Mathieu et Nicolas Balmet

Tout a commencé pour ce duo avec Le Clebs, "une sorte de chien mais en mieux" à qui il arrive plein de gags, souvent en lien avec l'actualité ou l'air du temps, et que les deux frères Balmet ont fait vivre pendant plusieurs années sur une page Facebook. Nicolas, chasseur de bons mots et aujourd'hui journaliste au Vif Weekend, imaginait les blagues et Mathieu, régisseur devenu illustrateur autodidacte, les mettait en scène. La petite BD a, durant deux ans, animé les pages télé du magazine Femmes d'aujourd'hui, s'est retrouvée dans diverses publications chez Racine et même sur la page d'accueil de MSN Microsoft. Le temps faisant toutefois, le tandem a mis son compagnon poilu et impertinent de côté, pour lancer d'autres projets personnels.

"C'était un univers cartoon, avec un côté gros nez... Mais j'ai progressivement eu envie de transformer ce clebs coloré en quelque chose de plus épuré, de plus adulte aussi. J'ai mis l'humour au second plan pour pouvoir trouver une esthétique nouvelle que depuis un an, je développe pour illustrer des articles dans Le Vif Weekend, raconte Mathieu. En parallèle, je continue également à répondre à des demandes orientées jeunesse, ce que je faisais déjà auparavant. J'ai notamment travaillé plusieurs années pour le cahier éducatif de Natagora et un fabricant de jeux de société. Mais je voudrais vraiment poursuivre sur cette voie d'un dessin plus pur, dans le domaine du packaging, du branding..."

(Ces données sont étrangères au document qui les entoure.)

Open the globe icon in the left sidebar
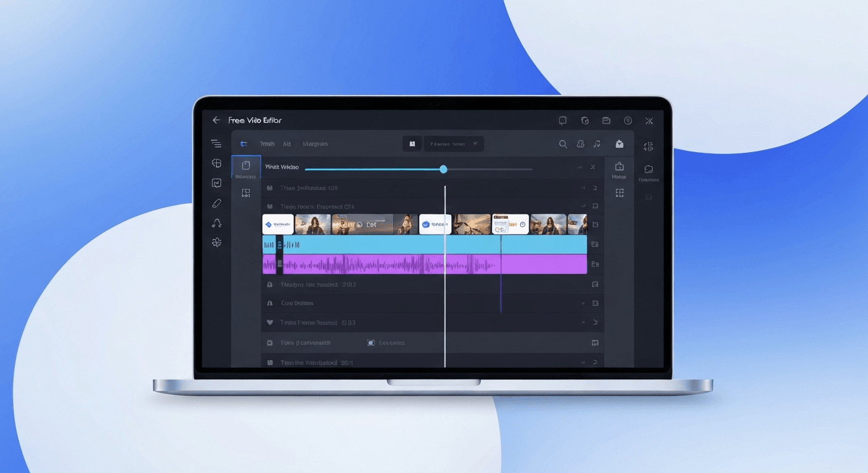 [216, 163]

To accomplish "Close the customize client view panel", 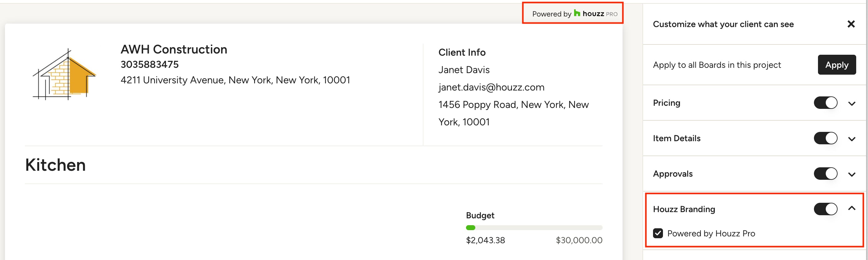I will click(x=851, y=24).
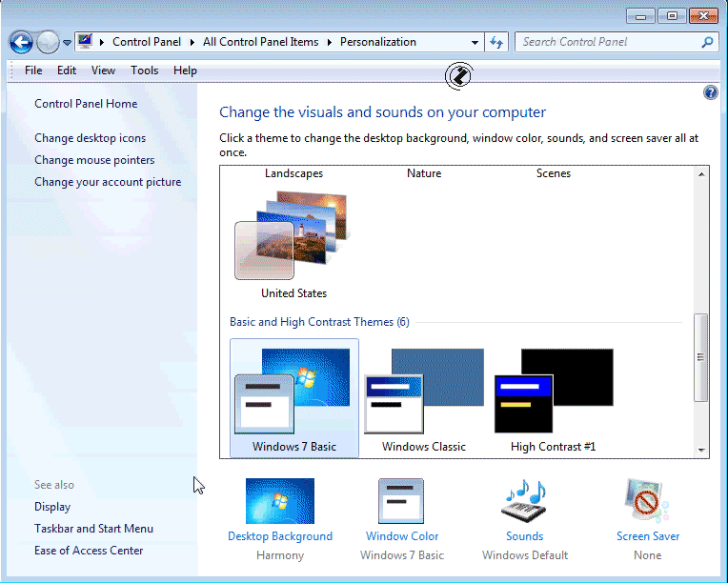The height and width of the screenshot is (583, 728).
Task: Open the View menu
Action: coord(103,70)
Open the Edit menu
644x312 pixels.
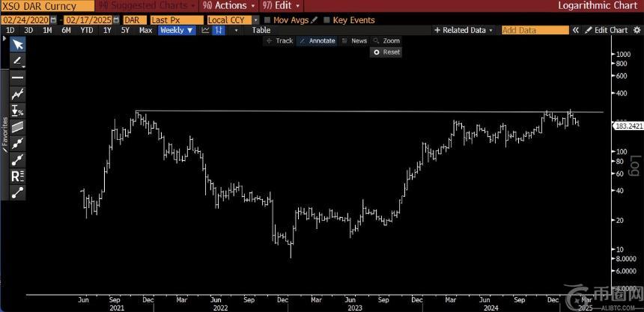pos(277,5)
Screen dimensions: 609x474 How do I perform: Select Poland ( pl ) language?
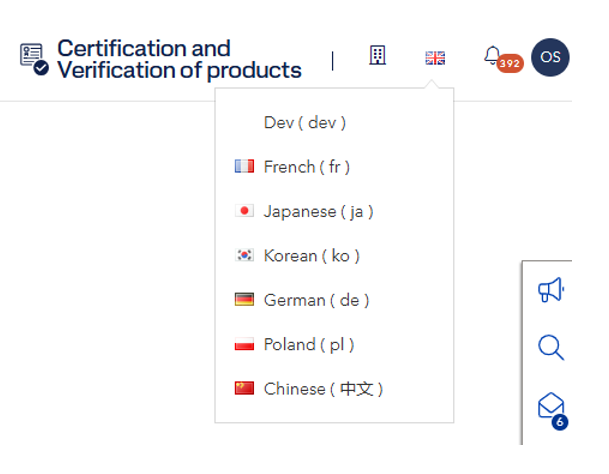point(309,344)
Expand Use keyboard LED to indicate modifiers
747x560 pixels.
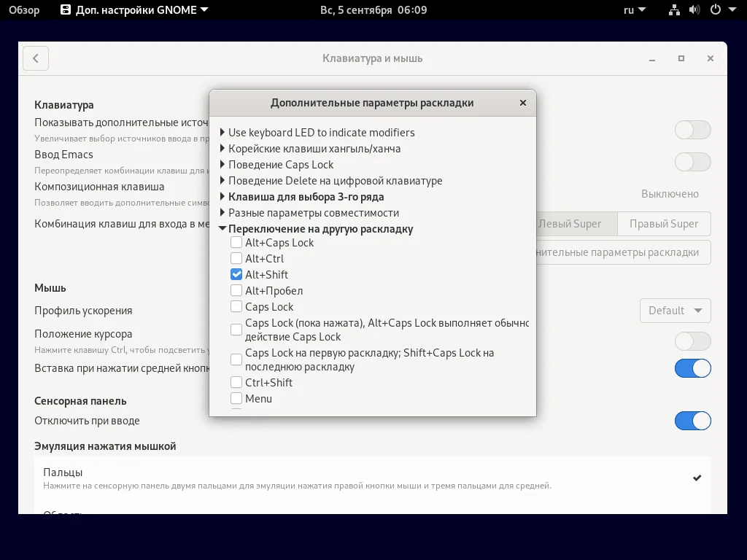223,133
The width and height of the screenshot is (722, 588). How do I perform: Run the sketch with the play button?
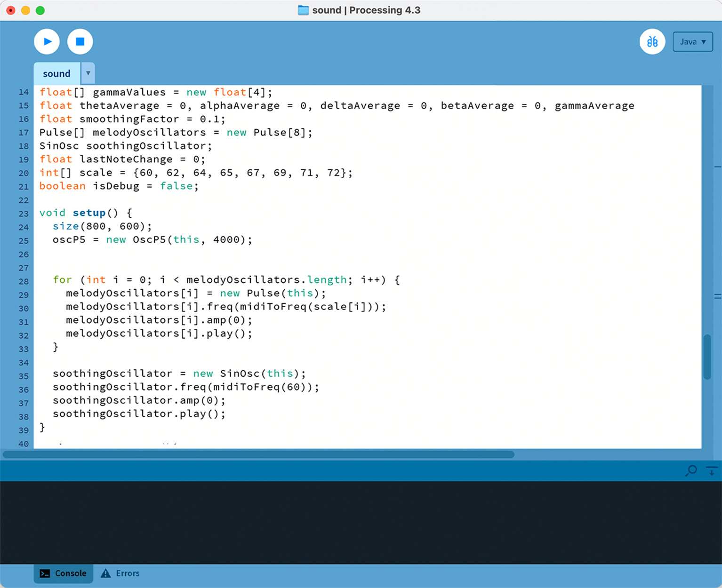point(47,41)
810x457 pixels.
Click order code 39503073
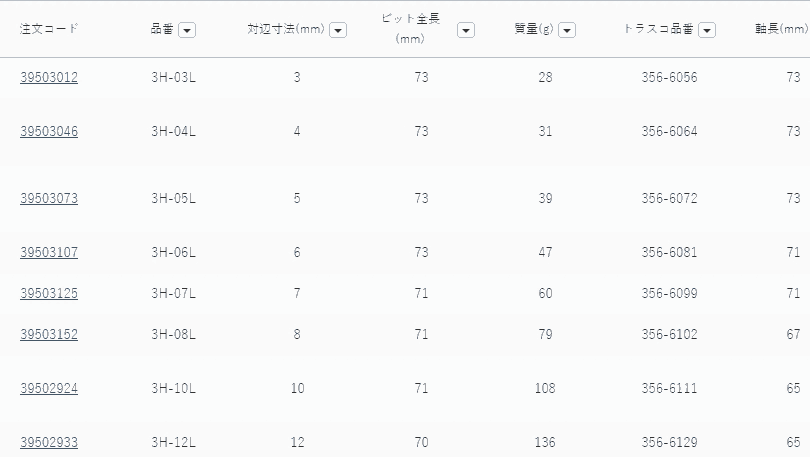[49, 198]
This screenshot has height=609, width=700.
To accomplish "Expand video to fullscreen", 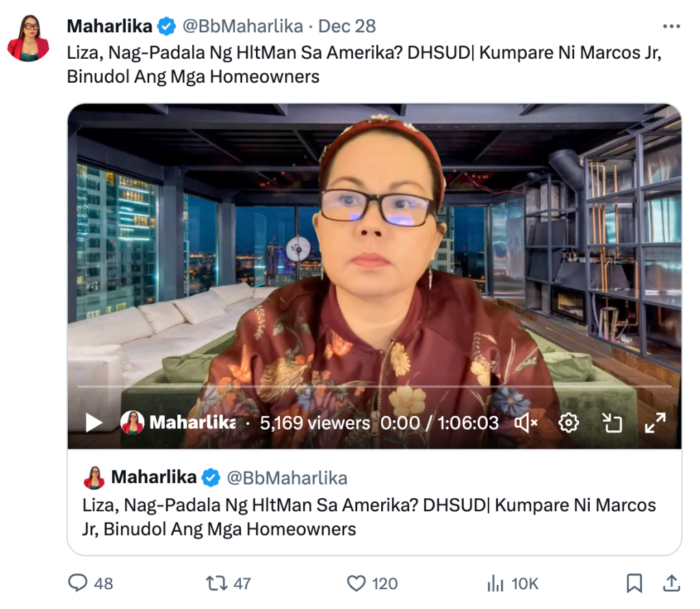I will point(655,422).

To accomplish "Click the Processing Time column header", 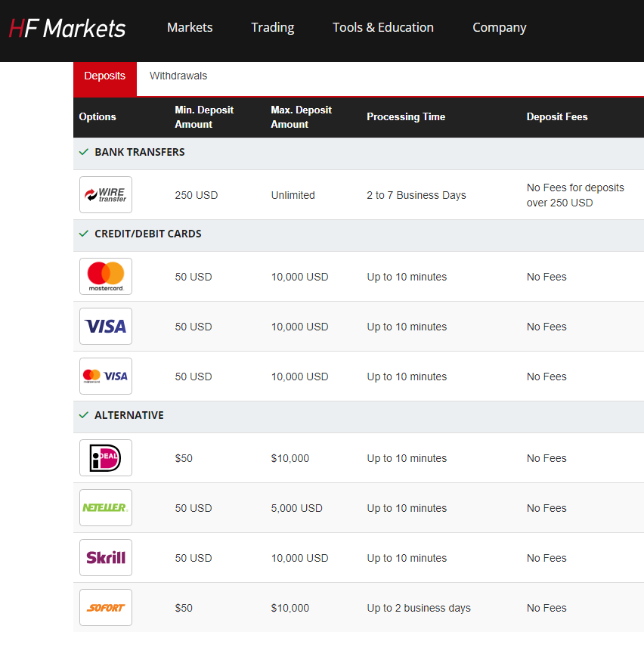I will (x=406, y=117).
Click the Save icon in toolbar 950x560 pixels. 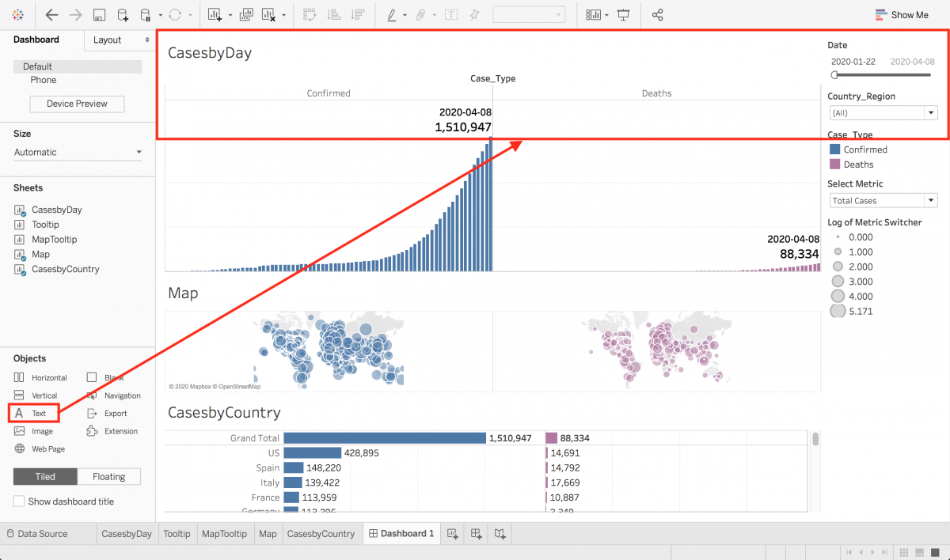point(99,15)
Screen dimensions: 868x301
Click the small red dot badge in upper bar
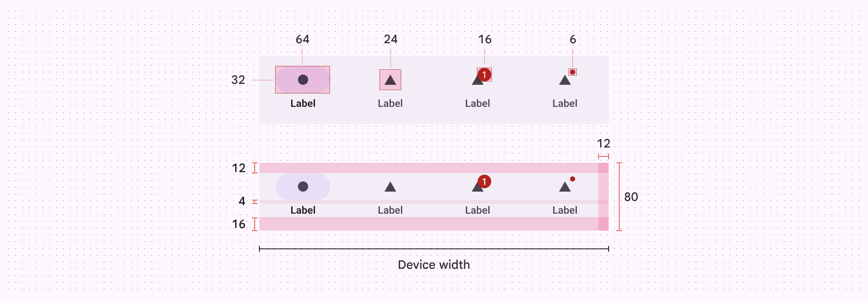tap(573, 72)
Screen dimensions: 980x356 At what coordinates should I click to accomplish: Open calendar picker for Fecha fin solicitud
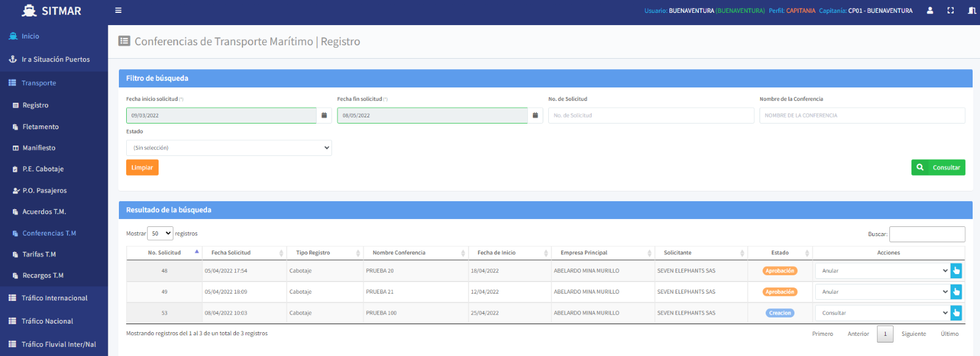point(535,116)
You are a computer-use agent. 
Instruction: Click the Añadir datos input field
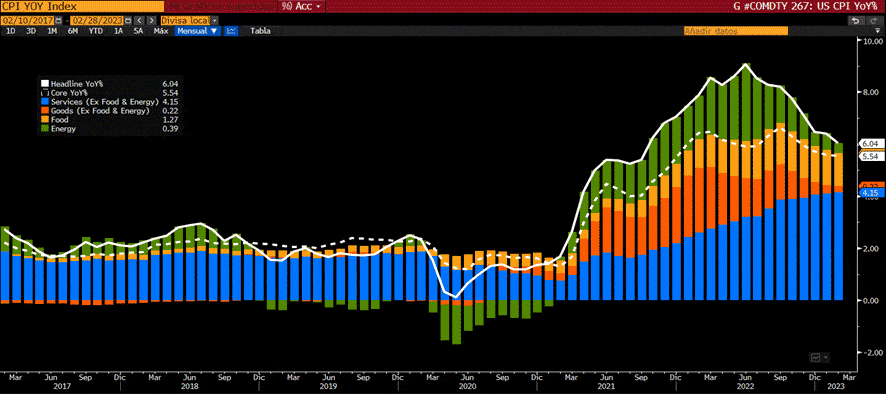click(x=735, y=31)
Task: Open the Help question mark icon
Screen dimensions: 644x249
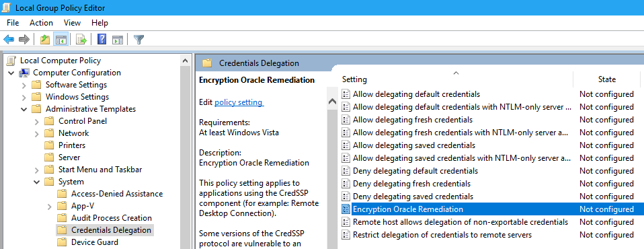Action: pyautogui.click(x=102, y=40)
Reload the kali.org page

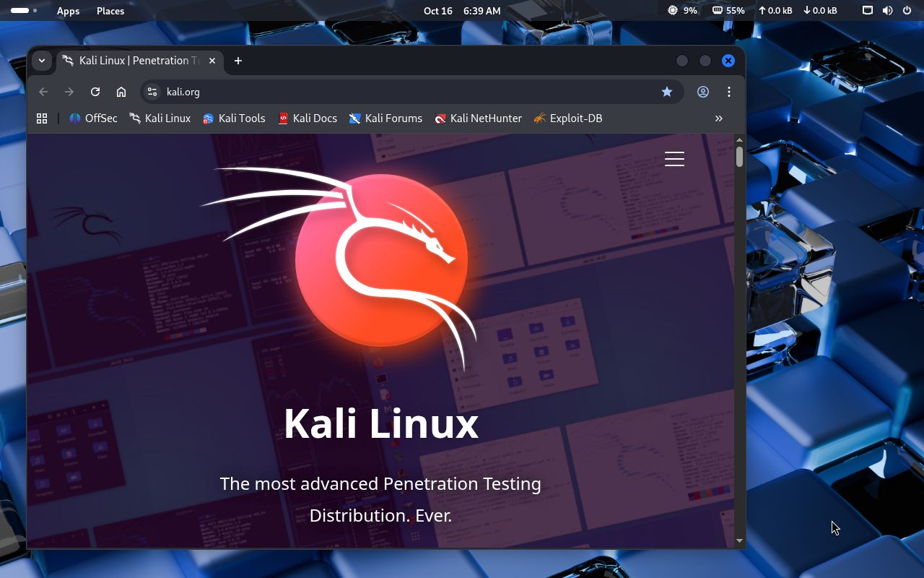[x=95, y=92]
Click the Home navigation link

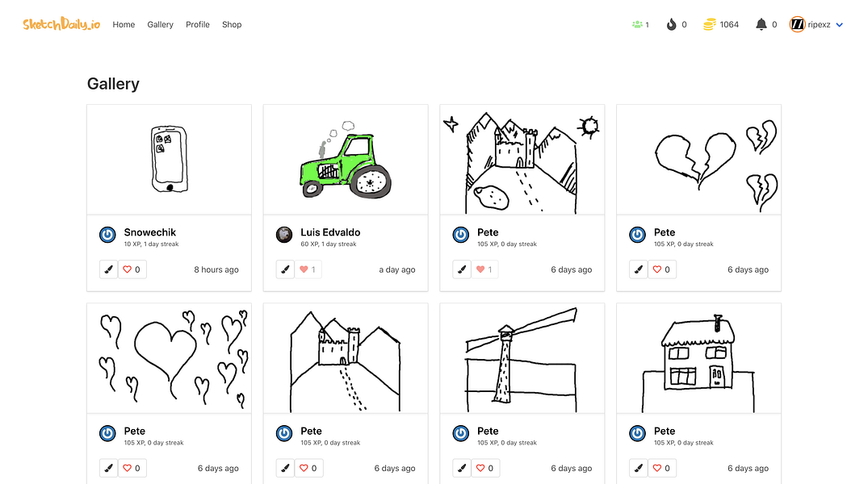(x=124, y=24)
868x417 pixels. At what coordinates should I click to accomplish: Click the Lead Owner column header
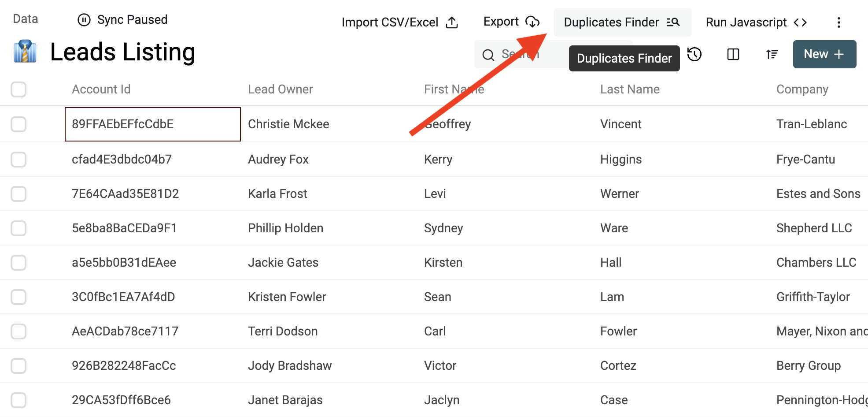[281, 89]
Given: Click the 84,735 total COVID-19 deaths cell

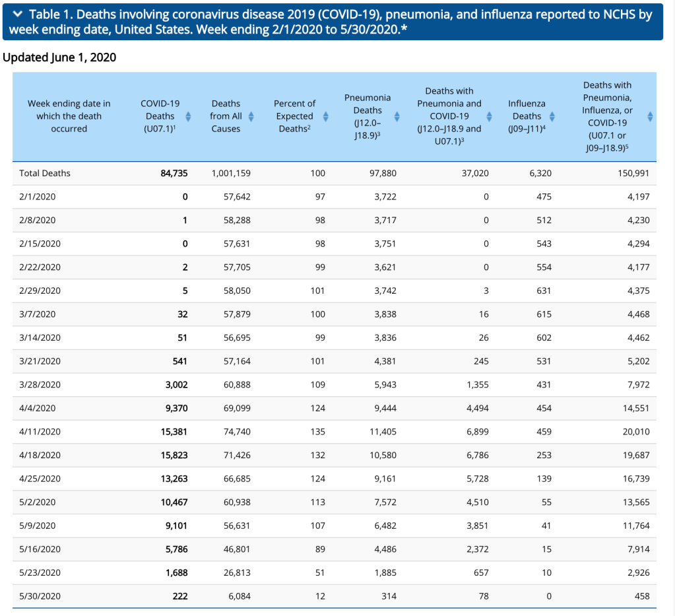Looking at the screenshot, I should (x=174, y=173).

Lorsque ce projet de cartes de voeux leur a été proposé, les deux complices ont toutefois uni à nouveau leurs talents: l'un proposant la petite phrase qui ferait mouche pour mettre un point final à cette année plombée, l'autre trouvant l'atmosphère, "humoristique mais pas cartoon" qui mettrait en avant la vanne de son frangin. "Nous gardons cette volonté de bosser à deux. Nous sommes très complémentaires et nous nous consultons immédiatement quand nous avons besoin d'un avis sur un texte ou un dessin", conclut Mathieu. Et d'annoncer qu'"un jour, Le Clebs ressurgira".

mathieubalmet.com

Claire Detallante

Née à Paris dans une famille d'artistes - on connaît aussi sa soeur Jeanne comme illustratrice -, Claire Detallante a étudié le graphisme à La Cambre avant de se spécialiser dans l'impression textile, au rayon Enfant. "Mais cela n'a plus grand rapport avec ce que je fais aujourd'hui", avertit-elle. Car lancée par Benoit Béthume - styliste, photographe, consultant de marques -, avec qui elle a collaboré pour sa série de bouquins Mémoire universelle, elle met désormais presque uniquement son talent au service de la presse. "Ce que j'aime, c'est répondre à un sujet, dit-elle. Pour moi, un dessin, c'est une autre manière de rentrer dans un article, cela apporte une lecture supplémentaire."

Pour ces cartes de voeux, Claire a travaillé à l'instinct, comme elle le fait toujours - "Des images mentales apparaissent, c'est difficile à expliquer", avoue-t-elle. Et de tenter néanmoins un décryptage des images proposées: "En ces temps difficiles, j'ai voulu convoquer un imaginaire positif fait de symboles forts. Pour l'une, j'ai placé l'arbre de vie et un ours, qui expriment une stabilité mais aussi un voyage fantasque. Pour l'autre, j'ai convoqué un phénix, représentant la renaissance, tout en nous transportant ailleurs."

Inspirée de l'art antique, des fresques préhistoriques et des classiques primitifs, Claire aime composer "des images qui parlent". Un parcours artistique qui sera mis en avant en 2021, à Paris, lors d'une expo familiale, en gestation.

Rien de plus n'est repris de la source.